Data lines:
+++

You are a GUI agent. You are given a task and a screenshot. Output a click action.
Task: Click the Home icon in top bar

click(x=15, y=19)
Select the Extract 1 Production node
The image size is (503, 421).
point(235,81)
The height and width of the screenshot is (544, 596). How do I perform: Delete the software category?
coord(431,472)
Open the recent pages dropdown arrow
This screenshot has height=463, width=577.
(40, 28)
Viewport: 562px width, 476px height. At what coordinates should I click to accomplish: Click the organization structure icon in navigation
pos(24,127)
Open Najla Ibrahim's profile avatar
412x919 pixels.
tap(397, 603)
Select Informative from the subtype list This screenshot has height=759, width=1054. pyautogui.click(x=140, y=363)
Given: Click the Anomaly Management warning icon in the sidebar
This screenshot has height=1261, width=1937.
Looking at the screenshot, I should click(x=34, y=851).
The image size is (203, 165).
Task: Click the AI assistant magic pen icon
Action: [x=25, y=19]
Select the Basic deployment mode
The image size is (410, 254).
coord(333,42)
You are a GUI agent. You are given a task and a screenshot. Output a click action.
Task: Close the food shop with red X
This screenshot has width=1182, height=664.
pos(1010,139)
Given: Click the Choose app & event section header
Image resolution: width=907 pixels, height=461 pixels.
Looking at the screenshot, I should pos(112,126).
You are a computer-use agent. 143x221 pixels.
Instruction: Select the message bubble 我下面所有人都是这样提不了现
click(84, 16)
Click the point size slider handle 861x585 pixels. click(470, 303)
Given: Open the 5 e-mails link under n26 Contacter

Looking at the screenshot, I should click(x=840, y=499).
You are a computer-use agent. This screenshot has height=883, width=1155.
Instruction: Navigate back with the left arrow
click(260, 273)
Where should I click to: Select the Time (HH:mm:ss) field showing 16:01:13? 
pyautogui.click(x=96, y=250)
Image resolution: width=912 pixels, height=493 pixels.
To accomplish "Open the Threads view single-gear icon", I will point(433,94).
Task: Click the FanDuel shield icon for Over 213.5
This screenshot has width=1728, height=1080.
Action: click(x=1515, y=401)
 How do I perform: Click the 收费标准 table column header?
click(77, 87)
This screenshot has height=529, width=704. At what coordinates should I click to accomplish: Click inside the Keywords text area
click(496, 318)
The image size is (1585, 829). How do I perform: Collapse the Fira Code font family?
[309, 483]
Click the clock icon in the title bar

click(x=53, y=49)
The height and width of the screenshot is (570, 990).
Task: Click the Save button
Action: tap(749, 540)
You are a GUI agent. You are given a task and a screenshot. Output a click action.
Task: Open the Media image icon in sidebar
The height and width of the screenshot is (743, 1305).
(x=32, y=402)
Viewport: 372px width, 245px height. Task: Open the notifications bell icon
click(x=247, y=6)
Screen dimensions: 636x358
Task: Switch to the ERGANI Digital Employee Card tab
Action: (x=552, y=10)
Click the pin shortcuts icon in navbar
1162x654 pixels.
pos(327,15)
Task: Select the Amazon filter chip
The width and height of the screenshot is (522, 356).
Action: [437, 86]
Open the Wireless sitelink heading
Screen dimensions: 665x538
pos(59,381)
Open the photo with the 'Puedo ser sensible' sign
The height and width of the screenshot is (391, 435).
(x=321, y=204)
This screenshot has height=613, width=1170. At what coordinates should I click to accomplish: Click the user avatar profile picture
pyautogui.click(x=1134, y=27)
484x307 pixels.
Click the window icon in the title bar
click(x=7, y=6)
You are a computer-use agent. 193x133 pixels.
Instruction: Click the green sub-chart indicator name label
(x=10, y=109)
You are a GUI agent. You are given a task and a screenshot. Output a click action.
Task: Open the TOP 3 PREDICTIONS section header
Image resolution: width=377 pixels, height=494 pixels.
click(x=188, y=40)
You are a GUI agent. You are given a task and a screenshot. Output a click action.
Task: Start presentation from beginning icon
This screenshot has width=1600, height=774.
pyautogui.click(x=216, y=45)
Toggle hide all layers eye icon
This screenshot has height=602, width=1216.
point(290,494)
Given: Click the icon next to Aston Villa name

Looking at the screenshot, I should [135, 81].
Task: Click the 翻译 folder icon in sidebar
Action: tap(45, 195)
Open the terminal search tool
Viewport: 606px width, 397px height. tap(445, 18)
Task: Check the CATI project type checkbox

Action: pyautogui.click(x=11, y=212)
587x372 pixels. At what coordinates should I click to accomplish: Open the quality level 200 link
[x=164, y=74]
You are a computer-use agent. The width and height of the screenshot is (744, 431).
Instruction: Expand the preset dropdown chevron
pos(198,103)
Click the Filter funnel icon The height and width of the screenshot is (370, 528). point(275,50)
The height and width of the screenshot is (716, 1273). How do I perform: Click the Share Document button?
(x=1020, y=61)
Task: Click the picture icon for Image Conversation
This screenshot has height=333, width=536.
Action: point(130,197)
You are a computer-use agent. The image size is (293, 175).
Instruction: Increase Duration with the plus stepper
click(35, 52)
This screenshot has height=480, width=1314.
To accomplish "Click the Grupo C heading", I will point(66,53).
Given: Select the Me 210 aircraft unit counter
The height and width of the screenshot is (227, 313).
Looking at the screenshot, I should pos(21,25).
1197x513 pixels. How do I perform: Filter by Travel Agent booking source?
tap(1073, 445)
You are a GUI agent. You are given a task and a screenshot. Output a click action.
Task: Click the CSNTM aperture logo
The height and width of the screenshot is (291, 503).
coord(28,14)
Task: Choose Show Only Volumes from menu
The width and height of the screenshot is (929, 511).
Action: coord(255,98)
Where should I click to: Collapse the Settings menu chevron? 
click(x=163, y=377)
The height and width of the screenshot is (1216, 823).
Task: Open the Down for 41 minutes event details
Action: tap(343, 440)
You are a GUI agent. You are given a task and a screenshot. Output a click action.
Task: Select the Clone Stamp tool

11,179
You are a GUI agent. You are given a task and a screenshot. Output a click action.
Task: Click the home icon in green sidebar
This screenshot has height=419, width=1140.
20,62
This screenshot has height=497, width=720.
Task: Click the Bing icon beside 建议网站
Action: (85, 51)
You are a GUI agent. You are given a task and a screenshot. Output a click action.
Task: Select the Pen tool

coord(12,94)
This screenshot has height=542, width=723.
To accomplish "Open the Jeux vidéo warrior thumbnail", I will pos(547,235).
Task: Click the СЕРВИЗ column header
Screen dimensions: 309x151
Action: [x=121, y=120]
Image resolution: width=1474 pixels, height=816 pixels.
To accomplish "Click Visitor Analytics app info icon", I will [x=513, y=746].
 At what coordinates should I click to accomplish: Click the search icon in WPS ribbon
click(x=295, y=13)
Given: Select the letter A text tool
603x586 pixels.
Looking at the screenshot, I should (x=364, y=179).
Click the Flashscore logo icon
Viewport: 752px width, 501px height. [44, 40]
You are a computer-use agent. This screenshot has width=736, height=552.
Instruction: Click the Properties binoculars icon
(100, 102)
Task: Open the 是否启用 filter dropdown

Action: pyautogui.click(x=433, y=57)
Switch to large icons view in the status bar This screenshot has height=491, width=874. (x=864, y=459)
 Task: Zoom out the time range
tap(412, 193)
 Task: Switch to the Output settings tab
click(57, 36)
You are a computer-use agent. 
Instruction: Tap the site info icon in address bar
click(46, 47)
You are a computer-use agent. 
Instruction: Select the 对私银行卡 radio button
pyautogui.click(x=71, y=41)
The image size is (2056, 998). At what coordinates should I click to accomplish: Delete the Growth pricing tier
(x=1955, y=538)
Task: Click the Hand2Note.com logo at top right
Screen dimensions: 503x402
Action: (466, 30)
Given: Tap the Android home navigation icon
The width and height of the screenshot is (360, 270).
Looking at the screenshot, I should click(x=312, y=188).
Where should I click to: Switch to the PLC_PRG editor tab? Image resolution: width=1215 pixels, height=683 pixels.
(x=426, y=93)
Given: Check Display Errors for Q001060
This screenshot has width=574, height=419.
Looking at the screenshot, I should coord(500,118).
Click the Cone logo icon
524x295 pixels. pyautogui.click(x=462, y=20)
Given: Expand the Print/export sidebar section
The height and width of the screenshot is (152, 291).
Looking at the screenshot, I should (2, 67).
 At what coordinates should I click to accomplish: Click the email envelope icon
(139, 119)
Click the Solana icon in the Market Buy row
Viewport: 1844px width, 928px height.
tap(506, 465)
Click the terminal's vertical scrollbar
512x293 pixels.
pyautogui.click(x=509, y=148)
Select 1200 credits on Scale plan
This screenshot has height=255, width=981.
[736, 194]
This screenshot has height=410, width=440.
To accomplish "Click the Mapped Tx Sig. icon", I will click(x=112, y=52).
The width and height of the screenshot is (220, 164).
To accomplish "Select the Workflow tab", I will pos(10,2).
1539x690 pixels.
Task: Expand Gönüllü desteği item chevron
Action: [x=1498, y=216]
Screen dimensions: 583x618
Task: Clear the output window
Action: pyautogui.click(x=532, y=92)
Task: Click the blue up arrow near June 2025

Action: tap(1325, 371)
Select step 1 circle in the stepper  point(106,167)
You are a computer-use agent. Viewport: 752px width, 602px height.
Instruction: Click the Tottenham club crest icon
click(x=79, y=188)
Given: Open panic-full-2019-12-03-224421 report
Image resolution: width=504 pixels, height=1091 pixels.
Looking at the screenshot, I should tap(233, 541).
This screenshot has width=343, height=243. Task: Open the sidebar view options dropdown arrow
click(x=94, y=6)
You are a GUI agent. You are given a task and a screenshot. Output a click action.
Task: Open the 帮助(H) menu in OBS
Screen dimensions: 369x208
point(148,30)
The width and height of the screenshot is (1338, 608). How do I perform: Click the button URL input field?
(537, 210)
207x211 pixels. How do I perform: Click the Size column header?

+++

Your objective:
Reproduce, unchanged, the lines from the one containing "You are a computer-use agent. Viewport: 752px" through the end of the items, both included.

Written solution:
You are a computer-use agent. Viewport: 752px width, 602px height.
Instruction: Click the Tottenham club crest icon
click(x=79, y=188)
Given: Open panic-full-2019-12-03-224421 report
Image resolution: width=504 pixels, height=1091 pixels.
Looking at the screenshot, I should tap(233, 541).
This screenshot has width=343, height=243. Task: Open the sidebar view options dropdown arrow
click(x=94, y=6)
You are a GUI agent. You are given a task and a screenshot. Output a click action.
Task: Open the 帮助(H) menu in OBS
Screen dimensions: 369x208
point(148,30)
The width and height of the screenshot is (1338, 608). How do I perform: Click the button URL input field?
(537, 210)
207x211 pixels. How do I perform: Click the Size column header?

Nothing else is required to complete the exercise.